[DATA PROVIDED]
□ □ □ □
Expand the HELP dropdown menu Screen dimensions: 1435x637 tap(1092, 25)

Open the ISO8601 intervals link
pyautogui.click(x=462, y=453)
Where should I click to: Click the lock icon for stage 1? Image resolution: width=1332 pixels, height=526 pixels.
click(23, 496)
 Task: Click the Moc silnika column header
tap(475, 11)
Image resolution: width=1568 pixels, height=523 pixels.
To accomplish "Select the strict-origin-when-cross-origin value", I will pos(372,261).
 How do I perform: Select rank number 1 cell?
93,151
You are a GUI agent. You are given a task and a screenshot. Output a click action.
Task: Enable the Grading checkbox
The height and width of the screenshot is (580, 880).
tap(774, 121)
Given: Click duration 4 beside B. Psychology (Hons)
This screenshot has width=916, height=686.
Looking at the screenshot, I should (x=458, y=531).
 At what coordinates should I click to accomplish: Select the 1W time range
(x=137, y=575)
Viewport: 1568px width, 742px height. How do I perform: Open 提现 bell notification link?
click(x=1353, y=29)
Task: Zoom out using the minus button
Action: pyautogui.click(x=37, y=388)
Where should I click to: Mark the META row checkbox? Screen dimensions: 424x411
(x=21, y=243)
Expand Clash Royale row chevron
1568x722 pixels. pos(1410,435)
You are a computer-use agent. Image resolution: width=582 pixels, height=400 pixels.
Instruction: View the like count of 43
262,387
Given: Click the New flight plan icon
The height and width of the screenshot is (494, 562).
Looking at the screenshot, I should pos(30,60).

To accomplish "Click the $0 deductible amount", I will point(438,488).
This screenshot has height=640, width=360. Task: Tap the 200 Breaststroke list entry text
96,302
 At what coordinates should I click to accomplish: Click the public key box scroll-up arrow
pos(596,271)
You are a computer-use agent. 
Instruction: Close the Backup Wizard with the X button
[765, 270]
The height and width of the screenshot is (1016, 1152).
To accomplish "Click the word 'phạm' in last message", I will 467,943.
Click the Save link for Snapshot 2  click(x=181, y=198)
□ □ □ □
[PROBLEM DESCRIPTION] When the word "will" turns up on a line of the material above, copy that line.

[YOUR RESPONSE]
To accomplish "Select the strict-origin-when-cross-origin value", I will pos(372,261).
To accomplish "Click the $0 deductible amount", I will point(438,488).
To accomplish "Click the word 'phạm' in last message", I will 467,943.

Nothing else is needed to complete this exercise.